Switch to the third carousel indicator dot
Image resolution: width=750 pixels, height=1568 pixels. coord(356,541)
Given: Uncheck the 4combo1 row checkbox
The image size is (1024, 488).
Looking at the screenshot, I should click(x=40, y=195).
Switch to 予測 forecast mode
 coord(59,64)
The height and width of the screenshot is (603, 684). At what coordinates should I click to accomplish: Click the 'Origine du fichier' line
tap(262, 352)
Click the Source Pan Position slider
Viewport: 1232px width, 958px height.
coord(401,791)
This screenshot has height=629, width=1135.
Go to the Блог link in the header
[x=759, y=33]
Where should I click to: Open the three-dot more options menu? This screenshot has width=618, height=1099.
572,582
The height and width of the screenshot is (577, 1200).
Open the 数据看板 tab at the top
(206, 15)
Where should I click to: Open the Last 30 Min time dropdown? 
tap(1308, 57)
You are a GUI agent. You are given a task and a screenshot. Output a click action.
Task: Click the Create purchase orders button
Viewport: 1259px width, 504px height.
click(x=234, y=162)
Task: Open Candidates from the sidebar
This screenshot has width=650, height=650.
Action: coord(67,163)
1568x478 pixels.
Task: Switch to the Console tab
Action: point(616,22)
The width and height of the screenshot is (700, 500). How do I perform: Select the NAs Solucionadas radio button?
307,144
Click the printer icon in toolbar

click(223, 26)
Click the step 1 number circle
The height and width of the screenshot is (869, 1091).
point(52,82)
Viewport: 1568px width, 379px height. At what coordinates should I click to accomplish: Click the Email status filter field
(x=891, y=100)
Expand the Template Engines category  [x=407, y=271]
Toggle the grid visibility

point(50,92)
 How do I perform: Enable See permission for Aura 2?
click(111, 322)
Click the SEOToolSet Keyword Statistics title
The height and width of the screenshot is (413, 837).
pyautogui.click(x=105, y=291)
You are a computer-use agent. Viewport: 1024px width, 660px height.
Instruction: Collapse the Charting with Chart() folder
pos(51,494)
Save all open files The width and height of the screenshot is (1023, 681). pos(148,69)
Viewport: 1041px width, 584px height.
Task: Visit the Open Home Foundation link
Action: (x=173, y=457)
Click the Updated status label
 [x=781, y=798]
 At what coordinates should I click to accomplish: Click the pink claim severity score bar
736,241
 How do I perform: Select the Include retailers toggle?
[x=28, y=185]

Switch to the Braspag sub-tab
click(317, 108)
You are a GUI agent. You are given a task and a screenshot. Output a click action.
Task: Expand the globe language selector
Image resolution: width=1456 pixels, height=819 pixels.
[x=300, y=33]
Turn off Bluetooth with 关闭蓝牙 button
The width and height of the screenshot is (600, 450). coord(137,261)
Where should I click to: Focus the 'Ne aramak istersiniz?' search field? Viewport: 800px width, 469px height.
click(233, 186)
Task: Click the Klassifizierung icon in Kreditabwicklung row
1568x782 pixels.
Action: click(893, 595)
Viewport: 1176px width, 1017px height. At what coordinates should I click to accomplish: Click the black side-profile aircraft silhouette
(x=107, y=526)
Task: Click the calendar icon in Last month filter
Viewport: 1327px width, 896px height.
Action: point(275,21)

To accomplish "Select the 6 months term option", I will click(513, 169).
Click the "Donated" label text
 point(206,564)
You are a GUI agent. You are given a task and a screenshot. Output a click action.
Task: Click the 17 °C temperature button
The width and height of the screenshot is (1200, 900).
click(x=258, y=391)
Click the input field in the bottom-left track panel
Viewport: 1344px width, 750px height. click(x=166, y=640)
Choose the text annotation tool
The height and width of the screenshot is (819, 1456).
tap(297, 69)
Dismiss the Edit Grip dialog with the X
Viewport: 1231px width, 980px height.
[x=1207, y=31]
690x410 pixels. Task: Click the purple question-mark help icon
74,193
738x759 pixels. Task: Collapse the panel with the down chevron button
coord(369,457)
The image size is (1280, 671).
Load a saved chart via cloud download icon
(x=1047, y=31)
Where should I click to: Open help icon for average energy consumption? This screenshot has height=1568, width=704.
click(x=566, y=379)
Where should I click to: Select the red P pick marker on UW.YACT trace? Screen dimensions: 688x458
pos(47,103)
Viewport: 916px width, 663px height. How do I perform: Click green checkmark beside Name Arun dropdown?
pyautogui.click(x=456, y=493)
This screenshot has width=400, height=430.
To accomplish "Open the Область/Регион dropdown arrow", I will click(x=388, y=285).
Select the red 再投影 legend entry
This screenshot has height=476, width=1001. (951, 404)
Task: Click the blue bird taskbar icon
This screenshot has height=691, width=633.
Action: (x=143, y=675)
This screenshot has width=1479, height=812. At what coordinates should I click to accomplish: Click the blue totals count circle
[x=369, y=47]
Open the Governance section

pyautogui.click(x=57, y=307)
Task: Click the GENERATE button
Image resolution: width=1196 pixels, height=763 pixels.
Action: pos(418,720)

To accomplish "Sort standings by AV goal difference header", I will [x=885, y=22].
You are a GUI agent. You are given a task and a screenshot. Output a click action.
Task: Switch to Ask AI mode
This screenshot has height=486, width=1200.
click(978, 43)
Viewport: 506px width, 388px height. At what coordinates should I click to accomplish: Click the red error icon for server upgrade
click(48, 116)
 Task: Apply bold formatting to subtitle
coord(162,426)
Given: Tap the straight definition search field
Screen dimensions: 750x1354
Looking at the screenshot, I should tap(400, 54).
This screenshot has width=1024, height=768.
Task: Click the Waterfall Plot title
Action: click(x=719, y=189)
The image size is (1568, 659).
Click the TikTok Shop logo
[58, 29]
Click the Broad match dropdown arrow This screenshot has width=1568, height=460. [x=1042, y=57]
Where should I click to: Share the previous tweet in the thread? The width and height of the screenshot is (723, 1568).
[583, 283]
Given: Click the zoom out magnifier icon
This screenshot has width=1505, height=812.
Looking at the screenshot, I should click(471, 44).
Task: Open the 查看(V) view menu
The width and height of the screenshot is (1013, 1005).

──────────────────────────────

• Written request:
Can you reproduce all of the data above word for word, keeping every line in its original order?

• Exercise result:
Switch to the third carousel indicator dot
Image resolution: width=750 pixels, height=1568 pixels. coord(356,541)
Given: Uncheck the 4combo1 row checkbox
The image size is (1024, 488).
Looking at the screenshot, I should click(x=40, y=195).
Switch to 予測 forecast mode
 coord(59,64)
The height and width of the screenshot is (603, 684). At what coordinates should I click to accomplish: Click the 'Origine du fichier' line
tap(262, 352)
Click the Source Pan Position slider
Viewport: 1232px width, 958px height.
coord(401,791)
This screenshot has height=629, width=1135.
Go to the Блог link in the header
[x=759, y=33]
Where should I click to: Open the three-dot more options menu? This screenshot has width=618, height=1099.
572,582
The height and width of the screenshot is (577, 1200).
Open the 数据看板 tab at the top
(206, 15)
Where should I click to: Open the Last 30 Min time dropdown? 
tap(1308, 57)
You are a GUI agent. You are given a task and a screenshot. Output a click action.
Task: Click the Create purchase orders button
Viewport: 1259px width, 504px height.
click(x=234, y=162)
Task: Open Candidates from the sidebar
This screenshot has width=650, height=650.
Action: coord(67,163)
1568x478 pixels.
Task: Switch to the Console tab
Action: point(616,22)
The width and height of the screenshot is (700, 500). How do I perform: Select the NAs Solucionadas radio button?
307,144
Click the printer icon in toolbar

click(223, 26)
Click the step 1 number circle
The height and width of the screenshot is (869, 1091).
point(52,82)
Viewport: 1568px width, 379px height. At what coordinates should I click to accomplish: Click the Email status filter field
(x=891, y=100)
Expand the Template Engines category  [x=407, y=271]
Toggle the grid visibility

point(50,92)
 How do I perform: Enable See permission for Aura 2?
click(111, 322)
Click the SEOToolSet Keyword Statistics title
The height and width of the screenshot is (413, 837).
pyautogui.click(x=105, y=291)
You are a computer-use agent. Viewport: 1024px width, 660px height.
Instruction: Collapse the Charting with Chart() folder
pos(51,494)
Save all open files The width and height of the screenshot is (1023, 681). pos(148,69)
Viewport: 1041px width, 584px height.
Task: Visit the Open Home Foundation link
Action: (x=173, y=457)
Click the Updated status label
 [x=781, y=798]
 At what coordinates should I click to accomplish: Click the pink claim severity score bar
736,241
 How do I perform: Select the Include retailers toggle?
[x=28, y=185]

Switch to the Braspag sub-tab
click(317, 108)
You are a GUI agent. You are given a task and a screenshot. Output a click action.
Task: Expand the globe language selector
Image resolution: width=1456 pixels, height=819 pixels.
[x=300, y=33]
Turn off Bluetooth with 关闭蓝牙 button
The width and height of the screenshot is (600, 450). coord(137,261)
Where should I click to: Focus the 'Ne aramak istersiniz?' search field? Viewport: 800px width, 469px height.
click(233, 186)
Task: Click the Klassifizierung icon in Kreditabwicklung row
1568x782 pixels.
Action: click(893, 595)
Viewport: 1176px width, 1017px height. At what coordinates should I click to accomplish: Click the black side-profile aircraft silhouette
(x=107, y=526)
Task: Click the calendar icon in Last month filter
Viewport: 1327px width, 896px height.
Action: point(275,21)

To accomplish "Select the 6 months term option", I will click(513, 169).
Click the "Donated" label text
 point(206,564)
You are a GUI agent. You are given a task and a screenshot. Output a click action.
Task: Click the 17 °C temperature button
The width and height of the screenshot is (1200, 900).
click(x=258, y=391)
Click the input field in the bottom-left track panel
Viewport: 1344px width, 750px height. click(x=166, y=640)
Choose the text annotation tool
The height and width of the screenshot is (819, 1456).
tap(297, 69)
Dismiss the Edit Grip dialog with the X
Viewport: 1231px width, 980px height.
[x=1207, y=31]
690x410 pixels. Task: Click the purple question-mark help icon
74,193
738x759 pixels. Task: Collapse the panel with the down chevron button
coord(369,457)
The image size is (1280, 671).
Load a saved chart via cloud download icon
(x=1047, y=31)
Where should I click to: Open help icon for average energy consumption? This screenshot has height=1568, width=704.
click(x=566, y=379)
Where should I click to: Select the red P pick marker on UW.YACT trace? Screen dimensions: 688x458
pos(47,103)
Viewport: 916px width, 663px height. How do I perform: Click green checkmark beside Name Arun dropdown?
pyautogui.click(x=456, y=493)
This screenshot has width=400, height=430.
To accomplish "Open the Область/Регион dropdown arrow", I will click(x=388, y=285).
Select the red 再投影 legend entry
This screenshot has height=476, width=1001. (951, 404)
Task: Click the blue bird taskbar icon
This screenshot has height=691, width=633.
Action: (x=143, y=675)
This screenshot has width=1479, height=812. At what coordinates should I click to accomplish: Click the blue totals count circle
[x=369, y=47]
Open the Governance section

pyautogui.click(x=57, y=307)
Task: Click the GENERATE button
Image resolution: width=1196 pixels, height=763 pixels.
Action: pos(418,720)

To accomplish "Sort standings by AV goal difference header", I will [x=885, y=22].
You are a GUI agent. You are given a task and a screenshot. Output a click action.
Task: Switch to Ask AI mode
This screenshot has height=486, width=1200.
click(978, 43)
Viewport: 506px width, 388px height. At what coordinates should I click to accomplish: Click the red error icon for server upgrade
click(48, 116)
 Task: Apply bold formatting to subtitle
coord(162,426)
Given: Tap the straight definition search field
Screen dimensions: 750x1354
Looking at the screenshot, I should tap(400, 54).
This screenshot has width=1024, height=768.
Task: Click the Waterfall Plot title
Action: click(x=719, y=189)
The image size is (1568, 659).
Click the TikTok Shop logo
[58, 29]
Click the Broad match dropdown arrow This screenshot has width=1568, height=460. [x=1042, y=57]
Where should I click to: Share the previous tweet in the thread? The width and height of the screenshot is (723, 1568).
[583, 283]
Given: Click the zoom out magnifier icon
This screenshot has width=1505, height=812.
Looking at the screenshot, I should click(471, 44).
Task: Open the 查看(V) view menu
The width and height of the screenshot is (1013, 1005).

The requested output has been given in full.